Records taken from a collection
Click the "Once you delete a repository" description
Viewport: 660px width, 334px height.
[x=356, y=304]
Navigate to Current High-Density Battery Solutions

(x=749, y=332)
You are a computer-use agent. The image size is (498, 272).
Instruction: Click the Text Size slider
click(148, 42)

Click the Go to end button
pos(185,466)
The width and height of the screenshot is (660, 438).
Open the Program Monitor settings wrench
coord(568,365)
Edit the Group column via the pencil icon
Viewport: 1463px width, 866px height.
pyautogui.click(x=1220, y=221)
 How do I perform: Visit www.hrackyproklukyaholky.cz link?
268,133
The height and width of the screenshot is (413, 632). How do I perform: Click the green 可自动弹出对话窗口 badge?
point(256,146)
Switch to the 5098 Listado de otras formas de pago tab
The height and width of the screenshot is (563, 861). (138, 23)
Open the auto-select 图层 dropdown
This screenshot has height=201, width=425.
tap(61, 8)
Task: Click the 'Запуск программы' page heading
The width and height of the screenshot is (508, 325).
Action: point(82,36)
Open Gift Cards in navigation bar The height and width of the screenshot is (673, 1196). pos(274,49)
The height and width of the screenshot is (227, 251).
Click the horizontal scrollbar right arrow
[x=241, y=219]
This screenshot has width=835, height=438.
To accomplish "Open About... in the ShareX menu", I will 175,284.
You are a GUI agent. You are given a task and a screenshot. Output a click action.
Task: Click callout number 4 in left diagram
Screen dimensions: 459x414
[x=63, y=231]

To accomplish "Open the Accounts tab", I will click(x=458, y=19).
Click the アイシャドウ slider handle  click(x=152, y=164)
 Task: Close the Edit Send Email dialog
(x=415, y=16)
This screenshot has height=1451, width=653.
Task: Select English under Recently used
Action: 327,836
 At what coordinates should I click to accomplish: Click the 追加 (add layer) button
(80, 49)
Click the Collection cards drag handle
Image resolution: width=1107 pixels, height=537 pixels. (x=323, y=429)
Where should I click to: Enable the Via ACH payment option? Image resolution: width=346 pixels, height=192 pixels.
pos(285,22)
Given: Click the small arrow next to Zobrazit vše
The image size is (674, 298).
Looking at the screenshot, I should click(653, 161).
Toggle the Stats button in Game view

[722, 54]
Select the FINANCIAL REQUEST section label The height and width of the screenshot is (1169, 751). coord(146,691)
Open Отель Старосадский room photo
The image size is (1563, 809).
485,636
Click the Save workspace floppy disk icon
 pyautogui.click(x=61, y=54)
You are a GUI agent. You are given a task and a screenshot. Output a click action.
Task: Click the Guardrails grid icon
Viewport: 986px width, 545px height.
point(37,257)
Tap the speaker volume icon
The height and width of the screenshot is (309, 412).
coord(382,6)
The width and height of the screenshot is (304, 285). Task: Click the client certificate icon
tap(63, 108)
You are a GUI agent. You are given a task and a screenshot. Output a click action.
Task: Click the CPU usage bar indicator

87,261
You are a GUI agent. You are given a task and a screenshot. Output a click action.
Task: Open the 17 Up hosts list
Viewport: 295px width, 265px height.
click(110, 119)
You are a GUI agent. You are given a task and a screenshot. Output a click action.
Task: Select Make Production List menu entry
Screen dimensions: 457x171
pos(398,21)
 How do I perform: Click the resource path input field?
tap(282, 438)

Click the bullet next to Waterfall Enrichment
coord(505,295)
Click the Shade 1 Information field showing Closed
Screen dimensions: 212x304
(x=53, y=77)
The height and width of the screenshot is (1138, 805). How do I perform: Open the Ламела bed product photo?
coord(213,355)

Direction ->
Output every one of the records above again, line for line, without changing anything.

Task solution ->
Click the "Once you delete a repository" description
Viewport: 660px width, 334px height.
[x=356, y=304]
Navigate to Current High-Density Battery Solutions

(x=749, y=332)
You are a computer-use agent. The image size is (498, 272).
Instruction: Click the Text Size slider
click(148, 42)

Click the Go to end button
pos(185,466)
The width and height of the screenshot is (660, 438).
Open the Program Monitor settings wrench
coord(568,365)
Edit the Group column via the pencil icon
Viewport: 1463px width, 866px height.
pyautogui.click(x=1220, y=221)
 How do I perform: Visit www.hrackyproklukyaholky.cz link?
268,133
The height and width of the screenshot is (413, 632). How do I perform: Click the green 可自动弹出对话窗口 badge?
point(256,146)
Switch to the 5098 Listado de otras formas de pago tab
The height and width of the screenshot is (563, 861). (138, 23)
Open the auto-select 图层 dropdown
This screenshot has height=201, width=425.
tap(61, 8)
Task: Click the 'Запуск программы' page heading
The width and height of the screenshot is (508, 325).
Action: point(82,36)
Open Gift Cards in navigation bar The height and width of the screenshot is (673, 1196). pos(274,49)
The height and width of the screenshot is (227, 251).
Click the horizontal scrollbar right arrow
[x=241, y=219]
This screenshot has width=835, height=438.
To accomplish "Open About... in the ShareX menu", I will 175,284.
You are a GUI agent. You are given a task and a screenshot. Output a click action.
Task: Click callout number 4 in left diagram
Screen dimensions: 459x414
[x=63, y=231]

To accomplish "Open the Accounts tab", I will click(x=458, y=19).
Click the アイシャドウ slider handle  click(x=152, y=164)
 Task: Close the Edit Send Email dialog
(x=415, y=16)
This screenshot has height=1451, width=653.
Task: Select English under Recently used
Action: 327,836
 At what coordinates should I click to accomplish: Click the 追加 (add layer) button
(80, 49)
Click the Collection cards drag handle
Image resolution: width=1107 pixels, height=537 pixels. (x=323, y=429)
Where should I click to: Enable the Via ACH payment option? Image resolution: width=346 pixels, height=192 pixels.
pos(285,22)
Given: Click the small arrow next to Zobrazit vše
The image size is (674, 298).
Looking at the screenshot, I should click(653, 161).
Toggle the Stats button in Game view

[722, 54]
Select the FINANCIAL REQUEST section label The height and width of the screenshot is (1169, 751). coord(146,691)
Open Отель Старосадский room photo
The image size is (1563, 809).
485,636
Click the Save workspace floppy disk icon
 pyautogui.click(x=61, y=54)
You are a GUI agent. You are given a task and a screenshot. Output a click action.
Task: Click the Guardrails grid icon
Viewport: 986px width, 545px height.
point(37,257)
Tap the speaker volume icon
The height and width of the screenshot is (309, 412).
coord(382,6)
The width and height of the screenshot is (304, 285). Task: Click the client certificate icon
tap(63, 108)
You are a GUI agent. You are given a task and a screenshot. Output a click action.
Task: Click the CPU usage bar indicator

87,261
You are a GUI agent. You are given a task and a screenshot. Output a click action.
Task: Open the 17 Up hosts list
Viewport: 295px width, 265px height.
click(110, 119)
You are a GUI agent. You are given a task and a screenshot. Output a click action.
Task: Select Make Production List menu entry
Screen dimensions: 457x171
pos(398,21)
 How do I perform: Click the resource path input field?
tap(282, 438)

Click the bullet next to Waterfall Enrichment
coord(505,295)
Click the Shade 1 Information field showing Closed
Screen dimensions: 212x304
(x=53, y=77)
The height and width of the screenshot is (1138, 805). How do I perform: Open the Ламела bed product photo?
coord(213,355)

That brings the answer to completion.